= Beginning of Section =

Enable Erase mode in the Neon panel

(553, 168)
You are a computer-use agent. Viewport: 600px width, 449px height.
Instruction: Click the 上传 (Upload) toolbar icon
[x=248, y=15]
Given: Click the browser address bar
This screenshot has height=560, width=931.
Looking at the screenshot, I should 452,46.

= End of Section =
= Beginning of Section =

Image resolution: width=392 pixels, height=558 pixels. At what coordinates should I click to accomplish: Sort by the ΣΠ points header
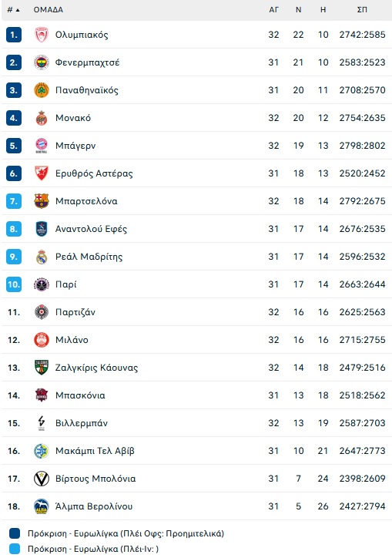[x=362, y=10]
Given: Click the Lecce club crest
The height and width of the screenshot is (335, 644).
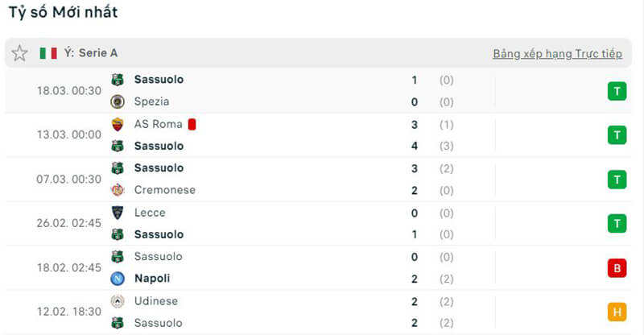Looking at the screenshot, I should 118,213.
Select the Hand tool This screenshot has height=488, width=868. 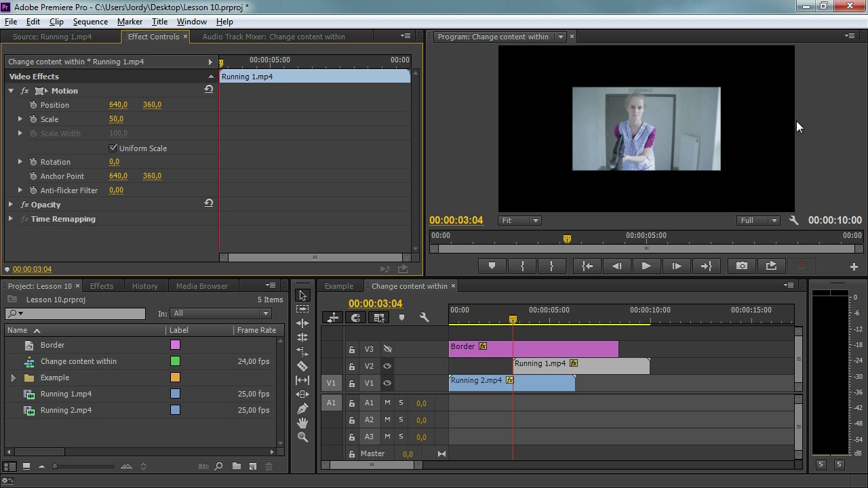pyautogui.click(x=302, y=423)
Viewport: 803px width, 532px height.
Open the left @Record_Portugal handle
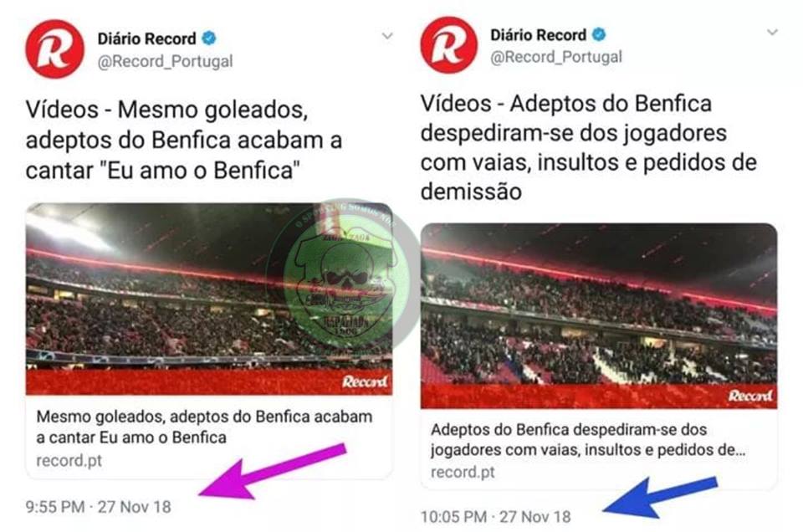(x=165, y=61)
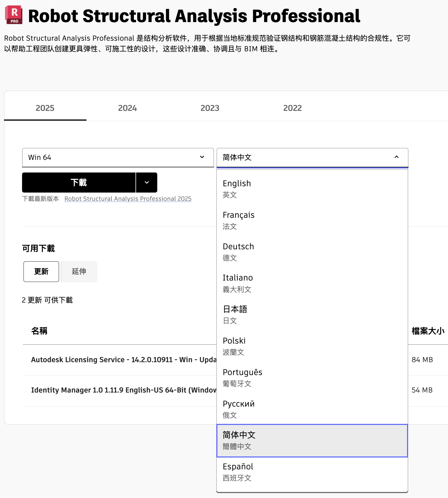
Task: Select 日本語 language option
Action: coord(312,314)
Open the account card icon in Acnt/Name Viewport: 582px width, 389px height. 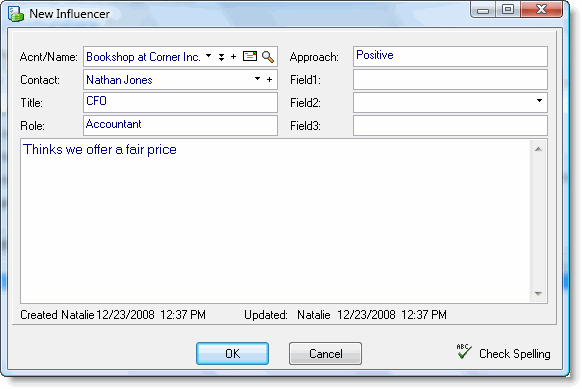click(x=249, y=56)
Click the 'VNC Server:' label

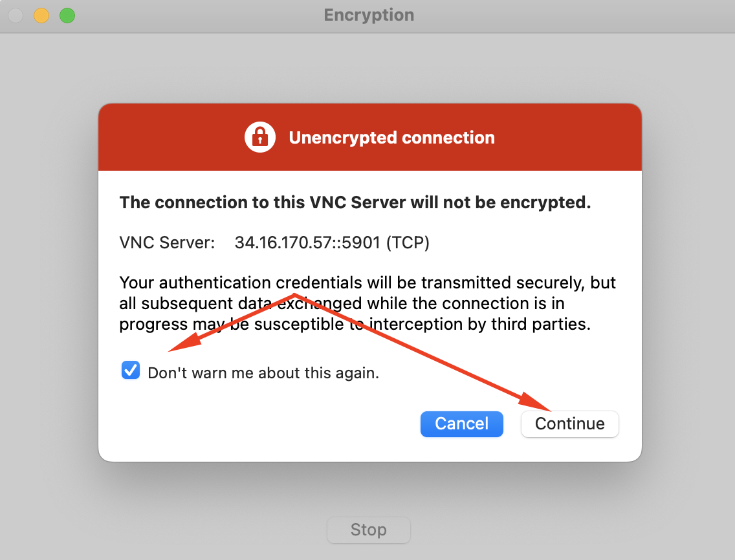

= End of Section =

## Brief
Among the records above, which lines hold the word "Given"? Copy each one.

## Answer for this exercise
Given: Click the browser address bar
Given: Click the Lecce club crest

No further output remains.